Task description = Among the entries below, find each line with "computer" and show it.

======== Data for this exercise ========

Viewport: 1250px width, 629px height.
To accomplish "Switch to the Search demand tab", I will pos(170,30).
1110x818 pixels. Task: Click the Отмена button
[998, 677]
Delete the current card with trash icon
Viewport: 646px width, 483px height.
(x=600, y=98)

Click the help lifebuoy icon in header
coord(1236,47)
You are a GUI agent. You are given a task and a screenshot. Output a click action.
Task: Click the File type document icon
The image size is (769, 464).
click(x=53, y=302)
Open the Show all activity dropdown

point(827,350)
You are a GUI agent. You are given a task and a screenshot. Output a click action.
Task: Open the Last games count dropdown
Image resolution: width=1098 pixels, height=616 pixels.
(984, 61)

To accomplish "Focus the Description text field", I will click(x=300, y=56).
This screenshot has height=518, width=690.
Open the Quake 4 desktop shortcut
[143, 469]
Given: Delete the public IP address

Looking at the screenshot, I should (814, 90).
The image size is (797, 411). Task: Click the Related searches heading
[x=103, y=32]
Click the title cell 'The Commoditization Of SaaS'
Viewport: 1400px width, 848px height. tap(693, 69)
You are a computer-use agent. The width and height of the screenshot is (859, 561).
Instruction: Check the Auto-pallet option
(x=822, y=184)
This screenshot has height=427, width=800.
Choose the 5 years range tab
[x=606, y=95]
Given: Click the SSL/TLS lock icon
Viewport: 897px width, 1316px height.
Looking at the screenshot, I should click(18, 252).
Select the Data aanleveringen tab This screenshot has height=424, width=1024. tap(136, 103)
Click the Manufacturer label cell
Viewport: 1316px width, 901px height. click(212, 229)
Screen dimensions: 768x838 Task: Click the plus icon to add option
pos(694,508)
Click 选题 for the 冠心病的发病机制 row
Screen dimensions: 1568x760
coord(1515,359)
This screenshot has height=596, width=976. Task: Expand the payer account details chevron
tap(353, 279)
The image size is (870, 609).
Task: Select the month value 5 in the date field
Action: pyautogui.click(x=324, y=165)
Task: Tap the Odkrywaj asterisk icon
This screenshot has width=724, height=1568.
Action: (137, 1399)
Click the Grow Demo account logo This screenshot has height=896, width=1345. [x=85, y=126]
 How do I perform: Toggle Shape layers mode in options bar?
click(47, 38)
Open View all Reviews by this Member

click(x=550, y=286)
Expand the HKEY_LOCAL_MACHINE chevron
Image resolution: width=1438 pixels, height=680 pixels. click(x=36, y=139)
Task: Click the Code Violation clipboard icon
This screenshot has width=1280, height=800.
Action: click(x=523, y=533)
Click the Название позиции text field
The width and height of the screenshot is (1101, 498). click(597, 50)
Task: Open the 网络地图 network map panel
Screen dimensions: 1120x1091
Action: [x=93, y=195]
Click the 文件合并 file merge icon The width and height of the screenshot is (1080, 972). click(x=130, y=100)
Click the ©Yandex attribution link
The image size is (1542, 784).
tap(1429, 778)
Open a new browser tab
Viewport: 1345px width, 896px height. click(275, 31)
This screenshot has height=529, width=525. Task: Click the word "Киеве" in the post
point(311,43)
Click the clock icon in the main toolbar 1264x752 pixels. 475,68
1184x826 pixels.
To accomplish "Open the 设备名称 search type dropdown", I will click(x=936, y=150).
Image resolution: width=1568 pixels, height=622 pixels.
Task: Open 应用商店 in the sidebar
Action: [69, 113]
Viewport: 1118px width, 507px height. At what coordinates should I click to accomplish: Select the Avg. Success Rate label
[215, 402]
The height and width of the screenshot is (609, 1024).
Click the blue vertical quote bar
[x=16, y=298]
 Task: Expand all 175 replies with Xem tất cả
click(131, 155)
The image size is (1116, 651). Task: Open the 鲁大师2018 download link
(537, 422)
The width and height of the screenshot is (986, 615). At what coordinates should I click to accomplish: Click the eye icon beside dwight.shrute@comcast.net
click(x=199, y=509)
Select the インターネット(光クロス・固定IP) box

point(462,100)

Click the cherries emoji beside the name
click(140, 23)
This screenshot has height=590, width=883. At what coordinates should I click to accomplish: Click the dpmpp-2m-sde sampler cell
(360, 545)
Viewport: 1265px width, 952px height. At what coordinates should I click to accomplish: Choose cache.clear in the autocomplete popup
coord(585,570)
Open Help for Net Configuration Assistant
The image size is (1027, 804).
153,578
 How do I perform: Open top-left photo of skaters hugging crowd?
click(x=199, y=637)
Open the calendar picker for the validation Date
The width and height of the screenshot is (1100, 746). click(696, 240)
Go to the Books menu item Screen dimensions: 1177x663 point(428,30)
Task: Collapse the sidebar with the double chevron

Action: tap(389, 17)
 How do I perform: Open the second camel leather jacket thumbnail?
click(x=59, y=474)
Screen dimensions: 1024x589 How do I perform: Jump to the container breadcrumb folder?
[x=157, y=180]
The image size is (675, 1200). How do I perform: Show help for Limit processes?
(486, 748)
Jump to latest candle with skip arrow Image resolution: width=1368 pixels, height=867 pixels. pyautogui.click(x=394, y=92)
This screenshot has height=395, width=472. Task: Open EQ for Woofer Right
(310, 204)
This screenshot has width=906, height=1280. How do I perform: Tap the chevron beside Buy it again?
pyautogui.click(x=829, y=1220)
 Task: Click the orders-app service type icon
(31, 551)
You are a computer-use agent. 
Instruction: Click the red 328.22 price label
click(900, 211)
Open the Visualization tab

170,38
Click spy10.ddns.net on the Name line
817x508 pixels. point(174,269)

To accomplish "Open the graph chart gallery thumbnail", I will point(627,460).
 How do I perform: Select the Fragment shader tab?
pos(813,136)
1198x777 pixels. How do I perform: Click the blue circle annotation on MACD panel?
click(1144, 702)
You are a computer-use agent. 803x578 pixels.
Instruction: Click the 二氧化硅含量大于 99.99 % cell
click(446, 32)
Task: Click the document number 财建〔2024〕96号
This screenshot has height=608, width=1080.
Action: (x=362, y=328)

========

Reply to the exercise =
You are a computer-use agent. The width and height of the screenshot is (859, 561).
You are a computer-use agent. 
You are a computer-use agent. 803x578 pixels.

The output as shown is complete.